[Start of Attachment]

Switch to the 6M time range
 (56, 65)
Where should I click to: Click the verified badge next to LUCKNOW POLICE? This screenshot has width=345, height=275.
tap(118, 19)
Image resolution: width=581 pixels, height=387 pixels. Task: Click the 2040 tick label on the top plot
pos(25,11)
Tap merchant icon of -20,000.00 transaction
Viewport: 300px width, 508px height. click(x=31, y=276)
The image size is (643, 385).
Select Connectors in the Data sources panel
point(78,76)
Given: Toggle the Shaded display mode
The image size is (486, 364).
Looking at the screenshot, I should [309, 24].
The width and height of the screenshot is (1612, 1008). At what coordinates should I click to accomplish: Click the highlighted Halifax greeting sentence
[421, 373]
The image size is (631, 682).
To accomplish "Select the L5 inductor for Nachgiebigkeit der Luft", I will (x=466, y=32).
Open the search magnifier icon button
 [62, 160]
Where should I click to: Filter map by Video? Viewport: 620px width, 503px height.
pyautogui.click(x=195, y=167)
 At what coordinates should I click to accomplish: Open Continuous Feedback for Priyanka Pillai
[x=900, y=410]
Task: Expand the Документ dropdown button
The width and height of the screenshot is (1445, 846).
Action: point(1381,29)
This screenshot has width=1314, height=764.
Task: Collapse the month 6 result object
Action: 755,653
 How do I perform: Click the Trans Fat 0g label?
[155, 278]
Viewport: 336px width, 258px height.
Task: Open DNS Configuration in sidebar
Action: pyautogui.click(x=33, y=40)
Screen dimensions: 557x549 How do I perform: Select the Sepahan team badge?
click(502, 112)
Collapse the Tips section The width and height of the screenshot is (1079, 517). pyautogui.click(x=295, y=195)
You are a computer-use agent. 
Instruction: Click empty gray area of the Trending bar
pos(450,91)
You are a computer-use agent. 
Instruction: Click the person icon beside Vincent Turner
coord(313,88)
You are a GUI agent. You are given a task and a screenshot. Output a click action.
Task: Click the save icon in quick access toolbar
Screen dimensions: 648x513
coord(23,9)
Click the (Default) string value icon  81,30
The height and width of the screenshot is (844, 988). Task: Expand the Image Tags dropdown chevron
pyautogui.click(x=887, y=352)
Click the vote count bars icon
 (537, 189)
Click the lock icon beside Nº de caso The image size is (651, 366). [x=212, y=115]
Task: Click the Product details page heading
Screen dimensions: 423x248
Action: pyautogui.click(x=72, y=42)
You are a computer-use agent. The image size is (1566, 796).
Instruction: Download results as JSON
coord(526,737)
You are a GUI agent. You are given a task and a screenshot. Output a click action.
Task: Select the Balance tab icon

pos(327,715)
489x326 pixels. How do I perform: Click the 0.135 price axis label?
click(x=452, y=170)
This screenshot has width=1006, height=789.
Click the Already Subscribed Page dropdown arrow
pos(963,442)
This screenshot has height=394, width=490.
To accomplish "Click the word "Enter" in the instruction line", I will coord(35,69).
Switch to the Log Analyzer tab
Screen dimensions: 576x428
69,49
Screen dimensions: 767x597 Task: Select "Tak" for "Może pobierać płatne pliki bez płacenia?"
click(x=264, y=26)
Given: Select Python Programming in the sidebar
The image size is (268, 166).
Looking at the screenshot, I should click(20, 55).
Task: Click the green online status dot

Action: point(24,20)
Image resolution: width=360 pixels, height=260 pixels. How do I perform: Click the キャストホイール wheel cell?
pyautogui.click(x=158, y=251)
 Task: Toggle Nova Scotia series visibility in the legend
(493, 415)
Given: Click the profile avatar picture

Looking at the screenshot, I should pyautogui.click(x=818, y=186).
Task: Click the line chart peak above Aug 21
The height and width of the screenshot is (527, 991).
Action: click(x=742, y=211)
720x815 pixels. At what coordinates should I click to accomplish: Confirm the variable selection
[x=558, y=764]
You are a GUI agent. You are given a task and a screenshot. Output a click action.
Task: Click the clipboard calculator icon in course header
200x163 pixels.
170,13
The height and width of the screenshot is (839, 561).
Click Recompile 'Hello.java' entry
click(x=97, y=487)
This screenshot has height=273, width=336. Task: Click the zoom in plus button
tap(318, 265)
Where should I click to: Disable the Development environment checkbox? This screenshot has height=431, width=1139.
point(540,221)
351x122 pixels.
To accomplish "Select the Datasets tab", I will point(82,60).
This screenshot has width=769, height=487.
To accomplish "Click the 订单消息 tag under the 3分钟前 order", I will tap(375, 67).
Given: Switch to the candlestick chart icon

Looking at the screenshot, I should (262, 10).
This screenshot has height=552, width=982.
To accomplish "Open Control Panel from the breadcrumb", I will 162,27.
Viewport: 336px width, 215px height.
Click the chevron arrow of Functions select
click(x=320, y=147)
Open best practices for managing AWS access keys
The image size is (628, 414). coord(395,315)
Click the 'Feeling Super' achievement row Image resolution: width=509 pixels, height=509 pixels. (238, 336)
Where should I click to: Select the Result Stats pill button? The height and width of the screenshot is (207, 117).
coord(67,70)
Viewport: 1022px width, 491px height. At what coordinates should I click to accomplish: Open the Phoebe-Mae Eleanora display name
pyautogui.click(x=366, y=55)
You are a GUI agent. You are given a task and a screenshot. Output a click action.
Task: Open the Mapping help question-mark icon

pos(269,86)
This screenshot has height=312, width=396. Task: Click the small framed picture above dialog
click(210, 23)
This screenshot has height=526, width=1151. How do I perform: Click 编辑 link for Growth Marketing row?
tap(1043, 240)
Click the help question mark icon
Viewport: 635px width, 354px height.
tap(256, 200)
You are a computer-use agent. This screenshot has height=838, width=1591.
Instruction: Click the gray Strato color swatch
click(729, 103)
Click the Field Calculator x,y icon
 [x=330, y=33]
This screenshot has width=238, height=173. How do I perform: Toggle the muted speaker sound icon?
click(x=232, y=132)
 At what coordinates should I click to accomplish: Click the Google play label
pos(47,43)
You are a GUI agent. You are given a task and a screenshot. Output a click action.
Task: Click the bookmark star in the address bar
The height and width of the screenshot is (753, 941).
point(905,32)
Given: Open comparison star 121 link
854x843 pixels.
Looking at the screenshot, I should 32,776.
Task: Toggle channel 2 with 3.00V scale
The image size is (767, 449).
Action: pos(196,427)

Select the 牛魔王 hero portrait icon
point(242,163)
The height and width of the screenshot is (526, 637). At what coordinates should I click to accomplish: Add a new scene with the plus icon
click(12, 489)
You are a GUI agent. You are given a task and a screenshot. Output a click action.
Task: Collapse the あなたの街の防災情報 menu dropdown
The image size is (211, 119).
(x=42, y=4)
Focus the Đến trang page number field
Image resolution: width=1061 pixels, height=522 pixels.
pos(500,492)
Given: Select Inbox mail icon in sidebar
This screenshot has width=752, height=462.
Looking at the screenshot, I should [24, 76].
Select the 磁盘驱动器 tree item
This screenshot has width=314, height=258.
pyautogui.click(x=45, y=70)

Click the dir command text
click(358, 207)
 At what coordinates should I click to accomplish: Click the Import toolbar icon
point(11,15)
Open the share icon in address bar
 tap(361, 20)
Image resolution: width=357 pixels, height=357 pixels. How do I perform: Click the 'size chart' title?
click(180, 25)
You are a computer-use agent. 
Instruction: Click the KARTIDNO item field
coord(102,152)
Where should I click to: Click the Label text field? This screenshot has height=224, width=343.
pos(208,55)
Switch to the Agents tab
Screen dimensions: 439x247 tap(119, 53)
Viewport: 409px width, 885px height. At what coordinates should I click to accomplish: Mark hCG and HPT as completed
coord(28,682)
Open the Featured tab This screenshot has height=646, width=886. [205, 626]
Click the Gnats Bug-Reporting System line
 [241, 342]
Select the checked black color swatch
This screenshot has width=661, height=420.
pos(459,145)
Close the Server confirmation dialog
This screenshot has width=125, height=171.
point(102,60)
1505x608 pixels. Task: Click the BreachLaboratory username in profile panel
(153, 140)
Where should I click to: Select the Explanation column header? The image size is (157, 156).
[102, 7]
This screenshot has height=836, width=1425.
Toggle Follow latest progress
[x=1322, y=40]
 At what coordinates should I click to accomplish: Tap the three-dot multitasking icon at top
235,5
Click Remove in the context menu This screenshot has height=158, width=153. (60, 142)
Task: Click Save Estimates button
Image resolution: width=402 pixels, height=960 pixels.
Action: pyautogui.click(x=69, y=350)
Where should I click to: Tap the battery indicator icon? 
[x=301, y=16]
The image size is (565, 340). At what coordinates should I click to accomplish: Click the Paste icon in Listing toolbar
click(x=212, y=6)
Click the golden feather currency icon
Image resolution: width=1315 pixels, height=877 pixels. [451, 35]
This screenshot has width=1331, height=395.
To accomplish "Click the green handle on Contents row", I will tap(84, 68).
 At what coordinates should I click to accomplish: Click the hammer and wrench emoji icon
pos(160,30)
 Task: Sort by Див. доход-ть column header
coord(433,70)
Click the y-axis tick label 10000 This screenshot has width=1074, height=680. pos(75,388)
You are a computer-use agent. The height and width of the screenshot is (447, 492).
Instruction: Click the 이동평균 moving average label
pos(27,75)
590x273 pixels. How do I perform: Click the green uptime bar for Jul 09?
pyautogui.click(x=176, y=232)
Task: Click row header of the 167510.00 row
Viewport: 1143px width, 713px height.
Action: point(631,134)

[End of Attachment]

Task to carry out » Return only the part of the records above that opens with the line containing "Open best practices" and closes with the line containing "Click the 'Feeling", ends included.

Exercise answer »
Open best practices for managing AWS access keys
The image size is (628, 414). coord(395,315)
Click the 'Feeling Super' achievement row Image resolution: width=509 pixels, height=509 pixels. (238, 336)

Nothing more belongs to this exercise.